Google has been named previously as working with the military dictatorship.

Second, at the Bangkok Post, there’s a headline “Future govts ‘won’t face curbs’.” It’s first paragraph states: “The government has given assurances that a bill supporting its 20-year national development blueprint will not restrict future elected governments from making changes to the plan as they see fit.”

The puppet National Legislative Assembly, without a single dissenting voice, voted “to accept the government’s bill setting out action plans for national reforms for deliberation…”.

But here is how junta minion Wissanu Krea-ngam is actually reported:

… Wissanu … told the meeting that the national strategy bill will set out action plans for long-term national development as stipulated by the new constitution.

Mr Wissanu allayed concerns that the 20-year national development strategy will cripple future elected governments’ ability to run the country.
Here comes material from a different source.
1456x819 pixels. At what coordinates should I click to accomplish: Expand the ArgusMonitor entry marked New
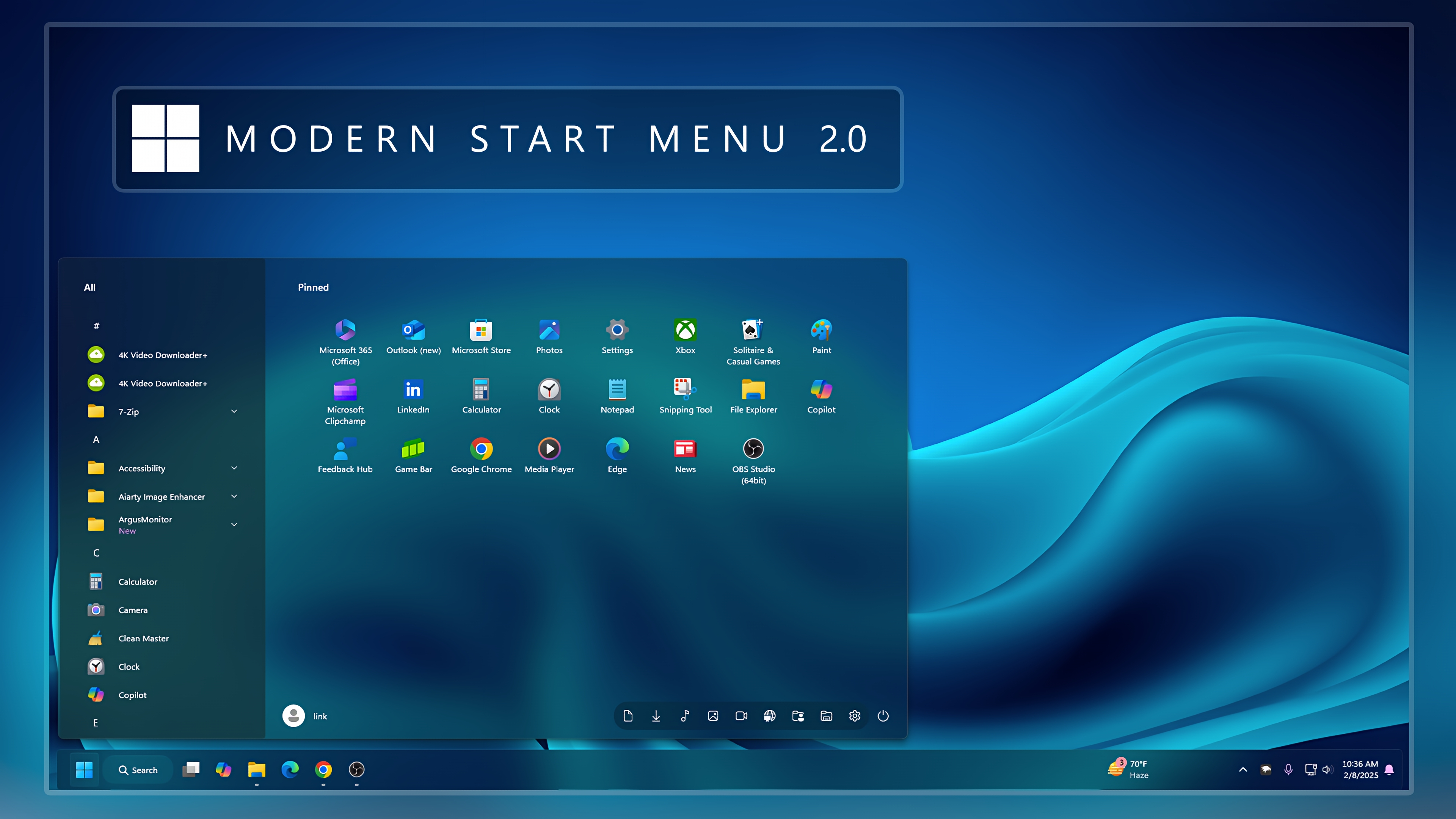[x=234, y=524]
The bill still allows future governments to adjust the 20-year plan to suit changing circumstances both at home and abroad, though any changes must be in line with the law and the constitution, he said….

…[H]e said, a range of measures will be in place to enforce compliance with national strategy, including warnings and coercive measures.

If state agencies fail to comply despite warnings, the National Anti-Corruption Commission will be asked to take action against the chiefs of those agencies, Mr Wissanu said.

This plan is deemed to take precedence over all others. It is binding on all agencies,” Mr Wissanu said.

Correction: Wissanu actually warned future “elected” governments that will most certainly be restricted from making any changes to the military junta’s plan for 20 years.